During retraining, VSH achieves the best performance, with 1PE often dropping below 10% (e.g., ERGO-12: 9.25%).

M3ED Dataset - Cross-Domain Generalization (Pre-trained):

Representation Baseline 1PE VSH 1PE BTH 1PE Relative Improvement
Histogram 37.70 20.19 22.32 ~46%
ERGO-12 36.33 22.53 20.41 ~44%
Tencode 43.56 28.24 22.61 ~48%

The improvement on M3ED is even more remarkable, with 1PE dropping from over 30-40% to around 20%.

Ablation Study

Hyperparameter Ablation on DSEC Search Set (1PE, Average of 8 Representations):

Configuration Performance Description
VSH: Single pixel vs. 3×3 patch vs. 5×5 3×3 optimal Appropriate patch size enhances distinctiveness
VSH: Random patterns vs. Uniform patterns Uniform is better Unified patterns are more effective
VSH: alpha=0 vs. 0.5 vs. 1.0 0.5 optimal Balance between original content and pattern
BTH: Single injection vs. Repeated injection Repeated injection is better Exploits temporal dimension
BTH: 1 vs. 2 vs. 4 fictitious events Saturated at 2 A small number of events is sufficient
BTH: Random polarity vs.
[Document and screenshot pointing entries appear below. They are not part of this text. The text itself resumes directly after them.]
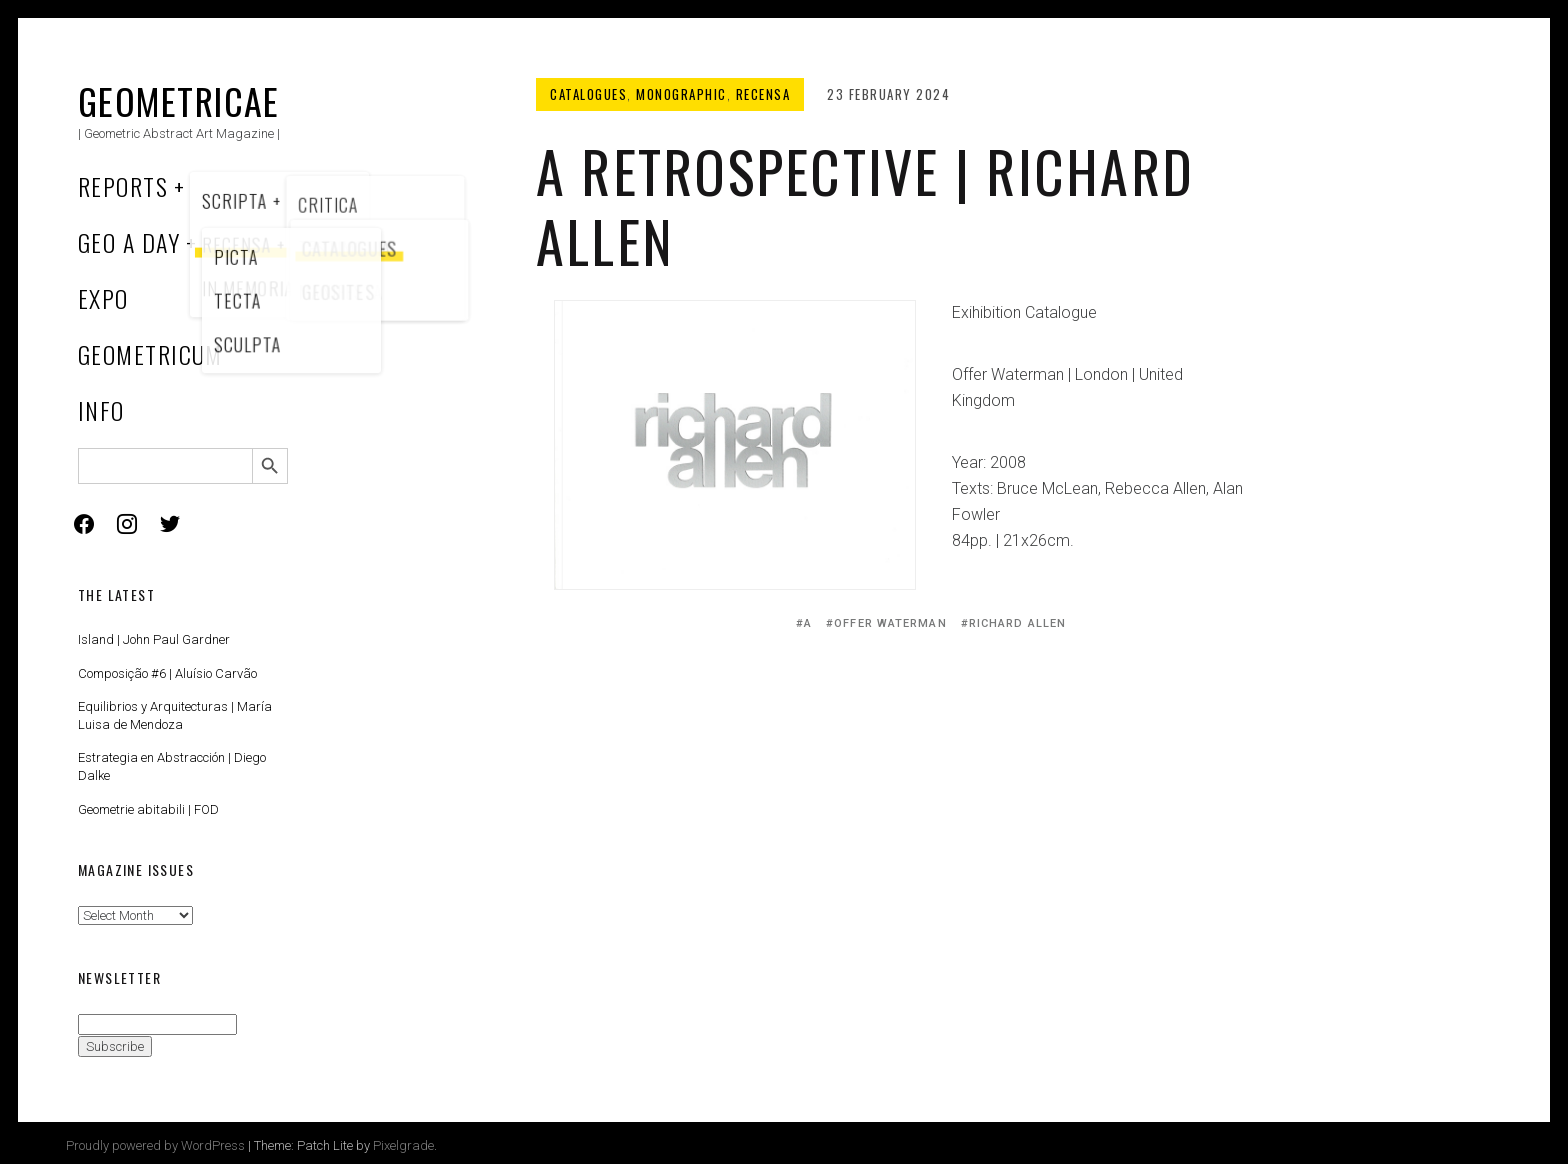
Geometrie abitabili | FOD (148, 809)
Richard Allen (1017, 623)
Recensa (763, 94)
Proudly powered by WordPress (155, 1145)
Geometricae (179, 100)
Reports (123, 186)
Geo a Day (129, 242)
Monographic (681, 94)
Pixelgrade (403, 1145)
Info (101, 410)
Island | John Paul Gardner (154, 639)
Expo (103, 298)
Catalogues (588, 94)
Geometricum (150, 354)
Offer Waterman (890, 623)
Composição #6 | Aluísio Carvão (167, 673)
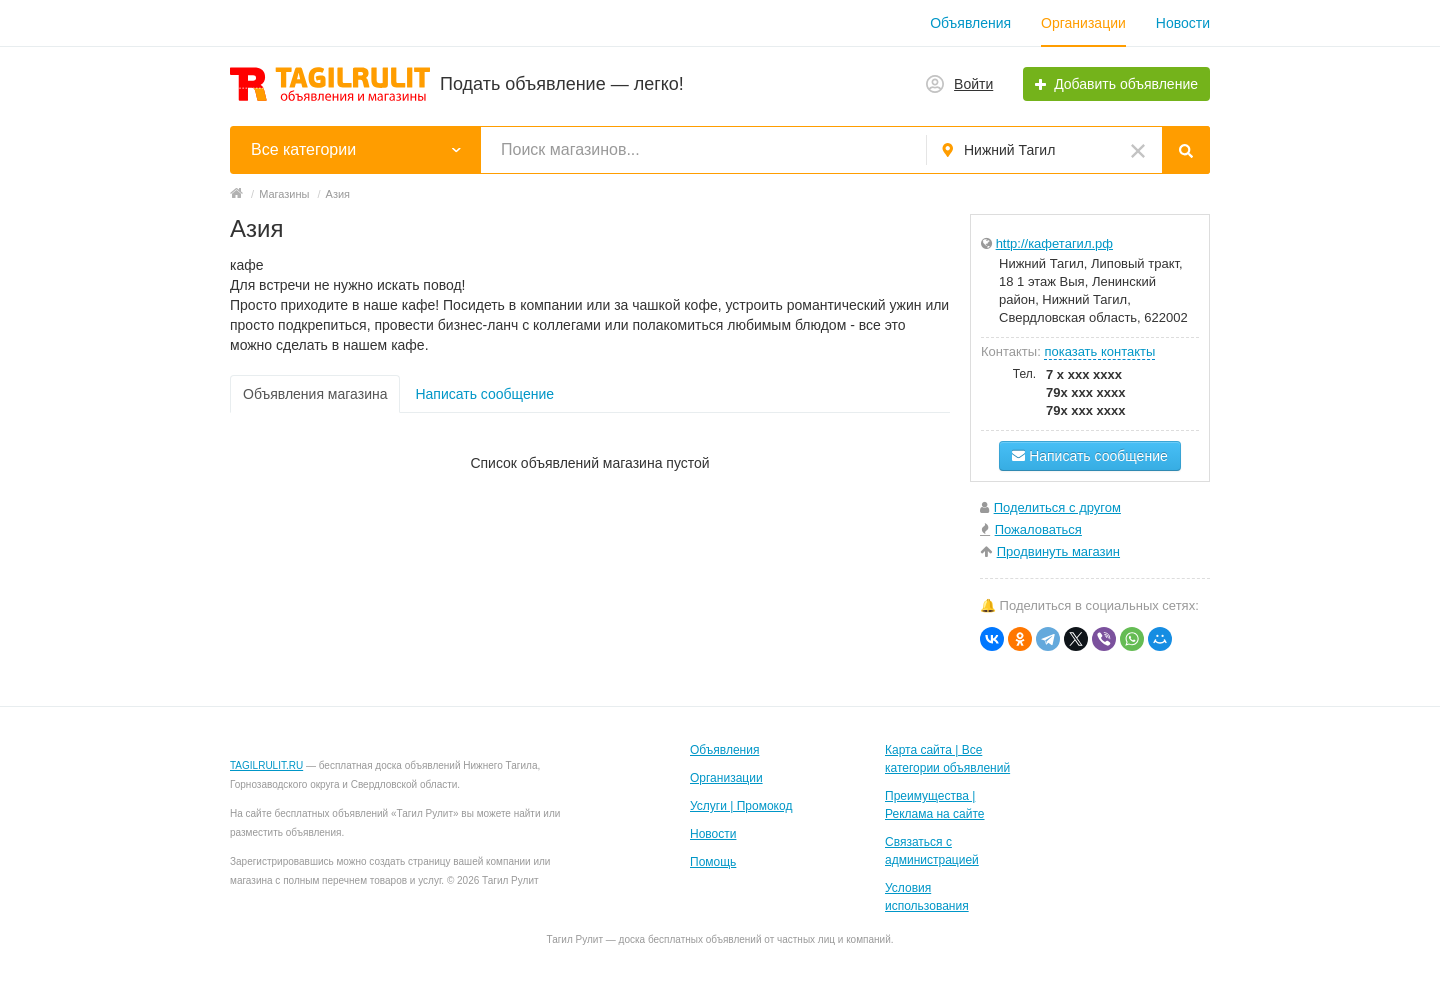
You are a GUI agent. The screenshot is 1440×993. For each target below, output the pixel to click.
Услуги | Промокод (741, 806)
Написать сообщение (484, 394)
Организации (1083, 23)
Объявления (970, 23)
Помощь (713, 862)
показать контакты (1099, 351)
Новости (1183, 23)
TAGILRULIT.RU (266, 765)
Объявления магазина (315, 394)
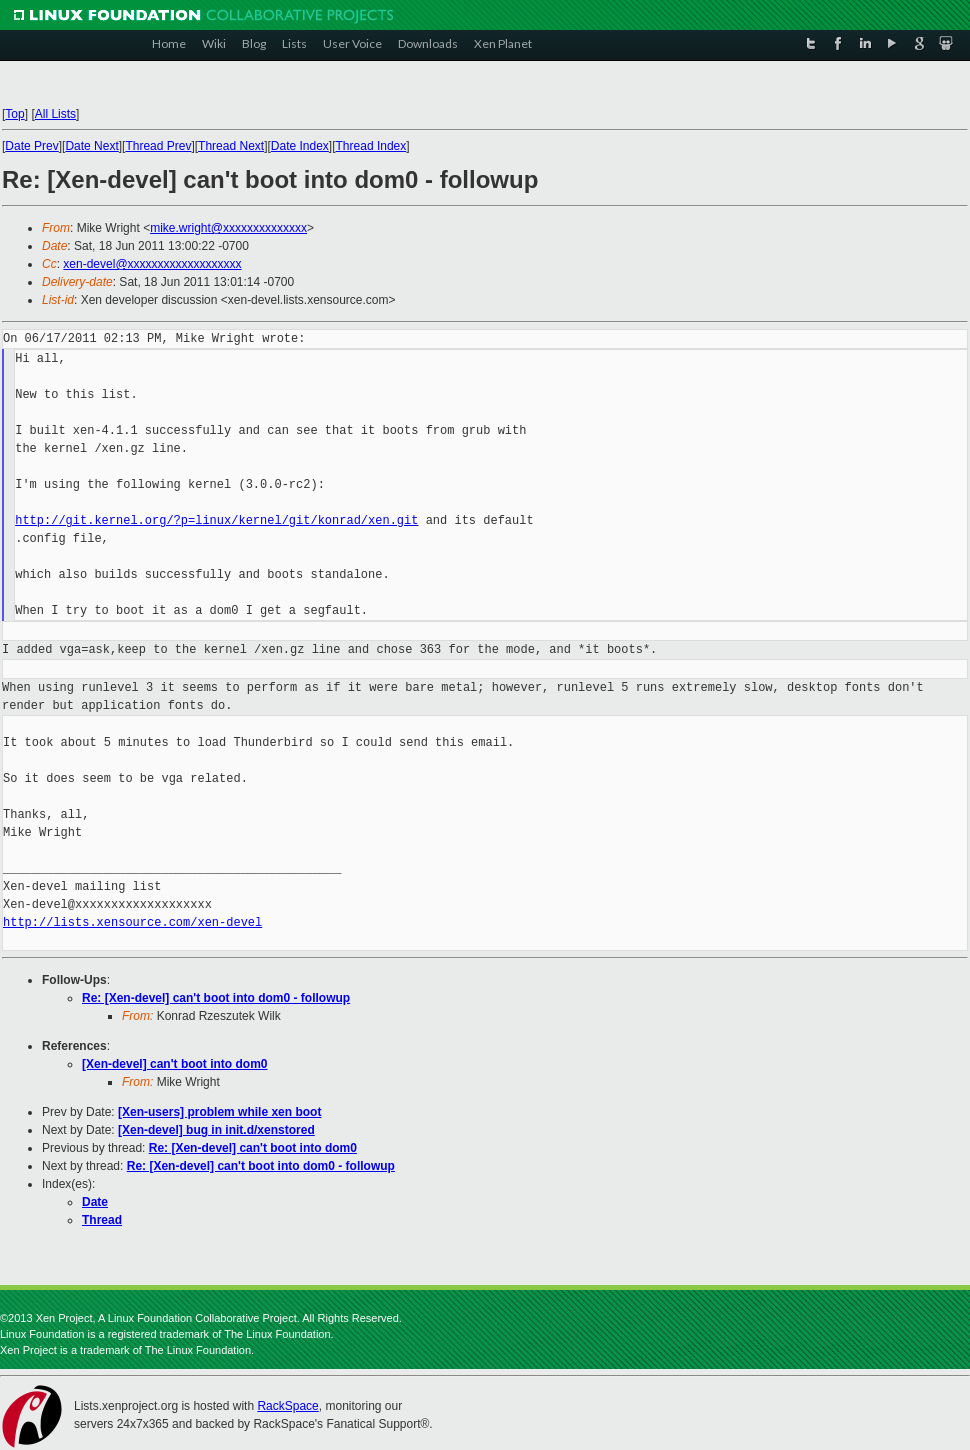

Uniform polarity Uniform is better Enhances consistency

Key Findings

  1. Guided method has limited effectiveness in event stereo: 16-line LiDAR is too sparse, and cost volume modulation provides little help in event-free regions.
  2. VSH and BTH significantly outperform all adaptations of existing RGB fusion methods: 1PE is reduced by 2-3% (pre-trained) or more (retrained).
  3. BTH is optimal for pre-training scenarios, while VSH is optimal for retraining scenarios: BTH is more flexible (black-box), whereas VSH is more direct (suitable for trainable optimization).
  4. Outdated LiDAR data can still be effectively utilized: The repeated injection strategy of BTH leads to only a minor drop in accuracy when \(t_z < t_d\), preserving the microsecond-level temporal resolution advantage of event cameras.
  5. The method is generalized to all 8 event representations: It is not tailored to a single specific representation.

Highlights & Insights

  1. Pioneering Problem Definition: First to explore event stereo + LiDAR fusion, identifying the inherent complementarity of the two sensors.
  2. Elegant Design of "Hallucination": Achieves significant improvements solely through data-level injections, without modifying network architectures or stack representation formats.
  3. Black-box Compatibility: BTH operates without even needing access to stack representations, offering high versatility.
  4. Elegant Handling of Asynchronous Sensors: Fully integrates outdated LiDAR data seamlessly by leveraging the temporal range of event history.

Limitations & Future Work

  1. VSH requires access to the stack representation (a gray-box limitation), and the occlusion handling in BTH is less sophisticated than in VSH.
  2. In experiments, the alignment of sparse LiDAR points depends on external odometry and ICP registration.
  3. The patterns of fictitious events are simplistic (random or uniform); exploring and learning optimized injection patterns is an area for future work.
  4. Online calibration errors between the event camera and LiDAR are currently ignored.
  5. The methodology can be extended to monocular event depth estimation + LiDAR fusion.
  • VPP (Virtual Pattern Projection) [Bartolomei, CVPR 2024]: A pioneer in projecting virtual patterns for RGB stereo, whose concept is adapted to the event domain in this work.
  • SE-CFF [Nam et al., CVPR 2024]: State-of-the-art event stereo matching framework, upon which this work builds.
  • DSEC [Gehrig et al., RA-L 2021]: A large-scale outdoor event stereo dataset.
  • Insight: The key to sensor fusion is not merely concatenating data, but identifying the failure modes of each sensor and using the other to compensate dynamically.

Rating

  • Novelty: ⭐⭐⭐⭐ — Opens a new direction in event stereo + LiDAR fusion with an elegantly designed hallucination mechanism.
  • Experimental Thoroughness: ⭐⭐⭐⭐⭐ — Comprehensive testing on 2 datasets, 8 stack representations, multiple fusion baselines, both pre-trained and retrained modes, and thorough hyperparameter ablations.
  • Writing Quality: ⭐⭐⭐⭐ — Clearly defined problem, detailed methodological description, and well-organized experimental structure.
  • Value: ⭐⭐⭐⭐ — Highly practical (aligns with the primary sensor suite of autonomous driving) with excellent versatility (applicable across all 8 representations).